======== Listed entries

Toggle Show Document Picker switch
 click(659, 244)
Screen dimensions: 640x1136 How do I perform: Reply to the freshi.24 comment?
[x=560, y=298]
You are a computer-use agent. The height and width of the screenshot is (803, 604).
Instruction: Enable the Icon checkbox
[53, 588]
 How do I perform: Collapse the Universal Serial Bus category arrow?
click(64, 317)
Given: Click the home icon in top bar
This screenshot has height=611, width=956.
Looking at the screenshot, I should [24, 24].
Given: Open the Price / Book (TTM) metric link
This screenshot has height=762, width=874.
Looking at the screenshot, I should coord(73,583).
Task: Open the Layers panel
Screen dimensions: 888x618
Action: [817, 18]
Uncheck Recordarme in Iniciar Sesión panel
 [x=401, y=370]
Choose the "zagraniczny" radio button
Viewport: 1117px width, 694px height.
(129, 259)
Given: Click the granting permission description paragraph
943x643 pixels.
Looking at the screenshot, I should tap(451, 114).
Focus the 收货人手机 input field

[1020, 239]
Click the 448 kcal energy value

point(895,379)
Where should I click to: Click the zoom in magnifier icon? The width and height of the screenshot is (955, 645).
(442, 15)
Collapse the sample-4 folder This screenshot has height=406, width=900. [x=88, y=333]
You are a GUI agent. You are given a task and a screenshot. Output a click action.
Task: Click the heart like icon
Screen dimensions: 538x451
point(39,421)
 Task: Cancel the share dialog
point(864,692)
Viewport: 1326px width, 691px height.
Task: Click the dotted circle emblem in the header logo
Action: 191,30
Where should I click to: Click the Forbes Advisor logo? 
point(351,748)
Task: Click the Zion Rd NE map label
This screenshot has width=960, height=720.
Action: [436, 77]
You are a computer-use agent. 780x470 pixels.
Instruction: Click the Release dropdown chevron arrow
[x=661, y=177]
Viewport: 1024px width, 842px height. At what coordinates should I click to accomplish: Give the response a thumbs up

================

Task brief: Word for word, restate the listing above from its first line to the line with "Given: Click the home icon in top bar", keeping both.

Completed task:
Toggle Show Document Picker switch
 click(659, 244)
Screen dimensions: 640x1136 How do I perform: Reply to the freshi.24 comment?
[x=560, y=298]
You are a computer-use agent. The height and width of the screenshot is (803, 604).
Instruction: Enable the Icon checkbox
[53, 588]
 How do I perform: Collapse the Universal Serial Bus category arrow?
click(64, 317)
Given: Click the home icon in top bar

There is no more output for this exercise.